(Records from a data source)
_ _ _ _ _

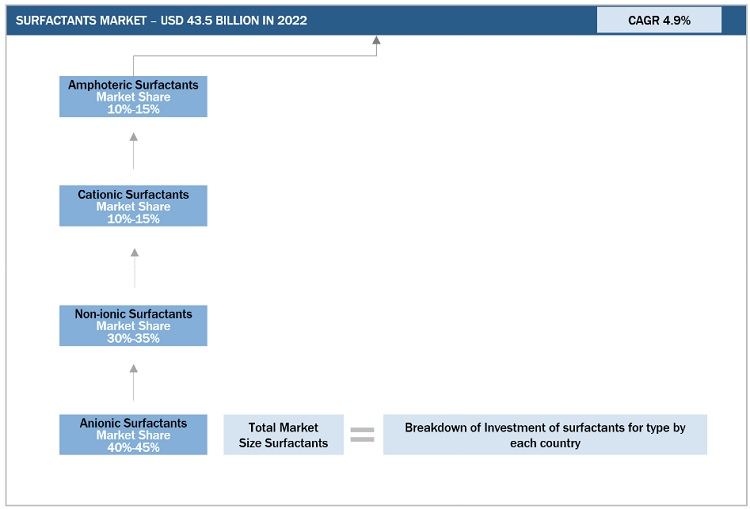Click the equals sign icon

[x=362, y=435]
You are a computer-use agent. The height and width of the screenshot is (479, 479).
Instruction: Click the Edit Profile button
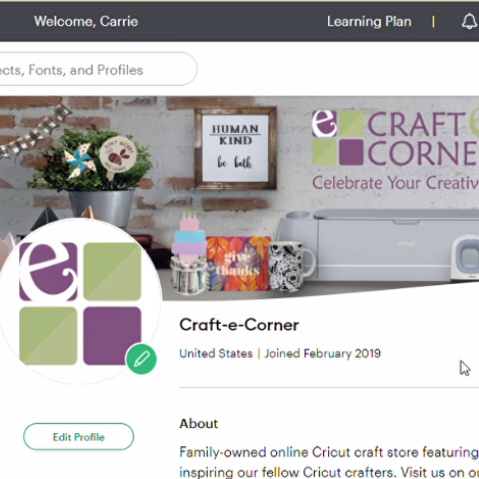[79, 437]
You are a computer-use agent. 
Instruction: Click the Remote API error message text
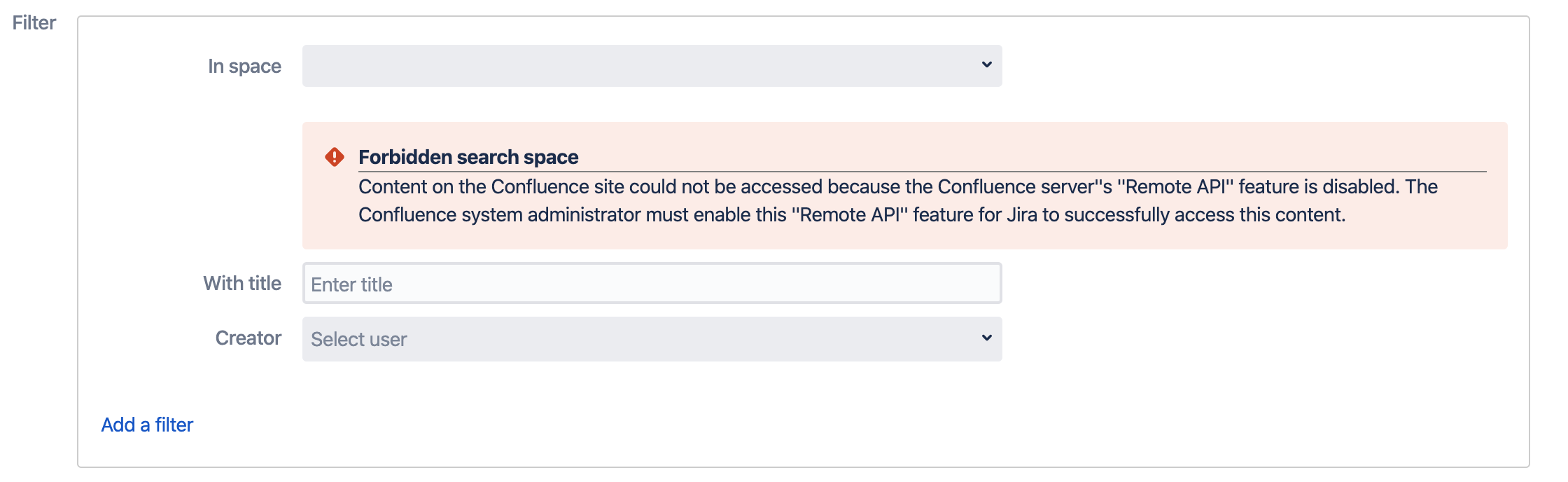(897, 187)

_ _ _ _ _

- _Exercise details_
The lines from the one containing "Instruction: Click the Edit Profile button" through the final line of the data are to be repeated exactly, with both ends included and all pictures left out.

- _Exercise solution_
Instruction: Click the Edit Profile button
[79, 437]
You are a computer-use agent. 
Instruction: Click the Remote API error message text
(897, 187)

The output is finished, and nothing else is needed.